TextDataAug is pipeline has implemented for Boosting Performance on Text Classification tasks by using "Easy Data Augmentation" , "Back-Translation" techniques and to support 22 languages.Given a sentence in the training set, we perform the following operations:
- Synonym Replacement (SR): Randomly choose n words from the sentence that are not stop words. Replace each of these words with one of its synonyms chosen at random.
- Random Insertion (RI): Find a random synonym of a random word in the sentence that is not a stop word. Insert that synonym into a random position in the sentence. Do this n times.
- Random Swap (RS): Randomly choose two words in the sentence and swap their positions. Do this n times.
- Random Deletion (RD): For each word in the sentence, randomly remove it with probability p.
- Back-Translation
The pipeline has been implemented based on EDA: Easy Data Augmentation Techniques for Boosting Performance on Text Classification Tasks and Low Resource Text Classification with ULMFit and Backtranslation.
Arabic , Catalan , Danish , English , Basque , Persian , Finnish , French , Galician , Hebrew , Indonesian , Italian , Japanese , Norwegian Nynorsk , Norwegian Bokmål , Polish , Polish , Spanish , Thai , Mal
Python 3
The following software packages are dependencies.

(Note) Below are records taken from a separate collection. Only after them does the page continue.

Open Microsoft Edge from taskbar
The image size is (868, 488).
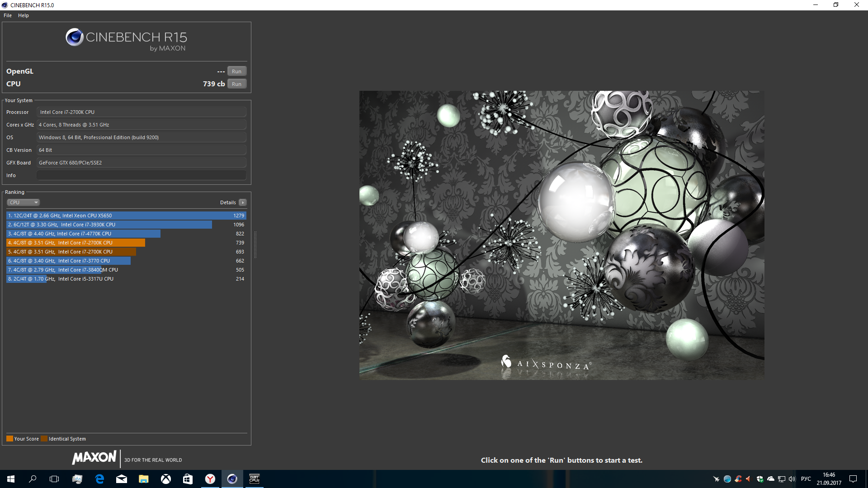pos(99,479)
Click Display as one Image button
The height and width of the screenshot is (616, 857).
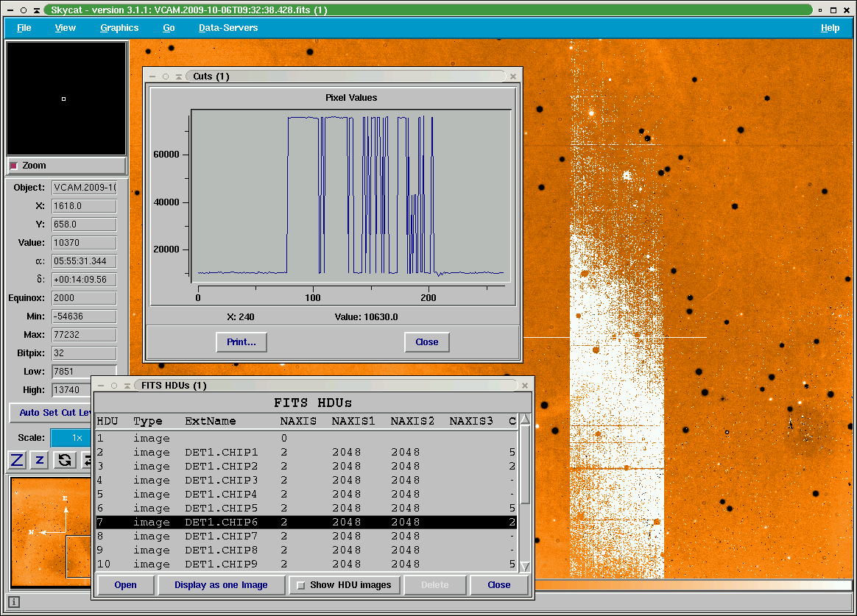click(x=220, y=585)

$ pip install numpy nltk gensim textblob googletrans
The following code downloads stopwords and wordnet data
nltk.download('stopwords')
nltk.download('omw')
nltk.download('wordnets')
tda=DataAugmentation('english')
text_out=tda.AugPipeLine("Great movie. This is the type of movie you just want to watch time and time again. A real classic.)
tda=DataAugmentation('english')
print(tda.AugPipeLine("Great movie. This is the type of movie you just want to watch time and time again. A real classic.",num=2,probability=0.2,bktr=True,translate_to='es'))